> _WRITTEN TASKS_
• a. In the integration solution, what value is obtained for λ?
• b. Turn the paragraph of the integration solution beginning "Now, let" into a brief list of steps.

> _PAGE EXCERPT_
----
Question

$\int \frac{3sinx+2\cos x}{3\cos x+2\sin x}.dx$

Answer 1

Let, $I=\int \frac{3\sin x+2\cos x}{3\cos x+2\sin x}dx$

We write,

$3\sin x+2\cos x=\lambda (3\cos x+2\sin x)+\mu \left[\frac{d}{dx}\right(3\cos x+2\sin x\left)\right]=\lambda (3\cos x+2\sin x)+\mu (-3\sin x+2\cos x)=\sin x(2\lambda -3\mu )+\cos x(3\lambda +2\mu )$

Thus, $2\lambda -3\mu =3⟶\left(1\right)3\lambda +2\mu =2⟶\left(2\right)$

Solving equation $\left(1\right)$ and $\left(2\right)$ we get,

$\lambda =\frac{12}{13}\mu =\frac{-5}{13}$

$\therefore I=\int \frac{\mu (-3\sin x+2\cos x)+\lambda (3\cos x+2\sin x)}{3\cos x+2\sin x}dx=\lambda \int dx+\mu \int \frac{-3\sin x+2\cos x}{3\cos x+2\sin x}dx$

Now, let $3\cos x+2\sin x=t\Rightarrow (-3\sin x+2\cos x)dx=dt\therefore \int \frac{-3\sin x+2\cos x}{3\cos x+2\sin x}dx=\int \frac{dt}{t}=\log \left|t\right|+C=\log (3\cos x+2\sin x)+C$

putting the value in $I$,

$I=\lambda \int dx+\mu \int \frac{-3\sin x+2\cos x}{3\cos x+2\sin x}dx=\lambda x+\mu \left[\log (3\cos x+2\sin x)\right]+C=\frac{12}{13}x-\frac{5}{13}\log (3\cos x+2\sin x)+C$

$\therefore \int \frac{3\sin x+2\cos x}{3\cos x+2\sin x}dx=\frac{12}{13}x-\frac{5}{13}\log (3\cos x+2\sin x)+C$
----
> _EXCERPTED RECORDS_
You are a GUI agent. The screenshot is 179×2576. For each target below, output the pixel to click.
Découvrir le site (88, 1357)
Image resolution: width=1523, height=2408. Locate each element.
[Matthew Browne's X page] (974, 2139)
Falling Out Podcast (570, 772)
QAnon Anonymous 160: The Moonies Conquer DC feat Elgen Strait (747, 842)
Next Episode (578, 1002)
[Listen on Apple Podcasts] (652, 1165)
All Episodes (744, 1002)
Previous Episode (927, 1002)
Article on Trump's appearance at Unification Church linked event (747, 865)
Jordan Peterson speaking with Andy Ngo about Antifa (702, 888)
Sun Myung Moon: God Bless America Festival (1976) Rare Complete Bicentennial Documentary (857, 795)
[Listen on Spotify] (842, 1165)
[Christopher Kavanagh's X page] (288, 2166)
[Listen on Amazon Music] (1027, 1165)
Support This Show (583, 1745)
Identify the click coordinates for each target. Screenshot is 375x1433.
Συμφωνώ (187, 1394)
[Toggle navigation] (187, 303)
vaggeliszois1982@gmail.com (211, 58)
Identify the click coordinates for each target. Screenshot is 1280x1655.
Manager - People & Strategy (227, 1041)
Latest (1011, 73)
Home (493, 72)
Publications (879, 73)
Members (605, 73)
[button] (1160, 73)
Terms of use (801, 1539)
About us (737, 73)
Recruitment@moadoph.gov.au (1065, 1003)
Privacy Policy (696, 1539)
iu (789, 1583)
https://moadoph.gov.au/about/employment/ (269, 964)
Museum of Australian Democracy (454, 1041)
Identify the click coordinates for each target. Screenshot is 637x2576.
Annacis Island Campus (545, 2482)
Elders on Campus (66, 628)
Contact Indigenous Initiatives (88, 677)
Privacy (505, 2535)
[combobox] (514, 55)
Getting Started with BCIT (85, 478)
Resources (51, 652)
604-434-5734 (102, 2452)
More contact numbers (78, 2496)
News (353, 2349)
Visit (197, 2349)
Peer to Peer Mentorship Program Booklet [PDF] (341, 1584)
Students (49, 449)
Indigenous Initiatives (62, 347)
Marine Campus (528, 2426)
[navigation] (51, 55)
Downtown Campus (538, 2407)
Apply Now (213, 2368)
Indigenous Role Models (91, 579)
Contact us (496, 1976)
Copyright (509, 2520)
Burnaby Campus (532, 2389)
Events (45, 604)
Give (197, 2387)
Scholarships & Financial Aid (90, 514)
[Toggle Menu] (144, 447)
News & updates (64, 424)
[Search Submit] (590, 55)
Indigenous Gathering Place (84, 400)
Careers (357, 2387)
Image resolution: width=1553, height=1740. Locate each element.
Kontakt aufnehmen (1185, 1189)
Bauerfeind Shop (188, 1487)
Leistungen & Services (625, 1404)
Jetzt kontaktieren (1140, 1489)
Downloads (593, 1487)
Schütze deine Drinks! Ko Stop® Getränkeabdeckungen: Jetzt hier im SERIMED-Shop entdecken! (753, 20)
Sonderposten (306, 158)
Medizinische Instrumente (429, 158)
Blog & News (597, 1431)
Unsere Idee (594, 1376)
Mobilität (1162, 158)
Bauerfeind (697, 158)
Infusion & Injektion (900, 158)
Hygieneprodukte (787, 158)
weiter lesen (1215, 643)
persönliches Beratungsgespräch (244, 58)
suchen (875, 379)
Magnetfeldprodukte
----
> _REPLIES_
• a. λ = 12/13

• b.
- Substitute t = 3cos x + 2sin x, so (−3sin x + 2cos x)dx = dt.
- The integral of (−3sin x + 2cos x)/(3cos x + 2sin x) dx becomes ∫dt/t.
- This equals log|t| + C, which is log(3cos x + 2sin x) + C.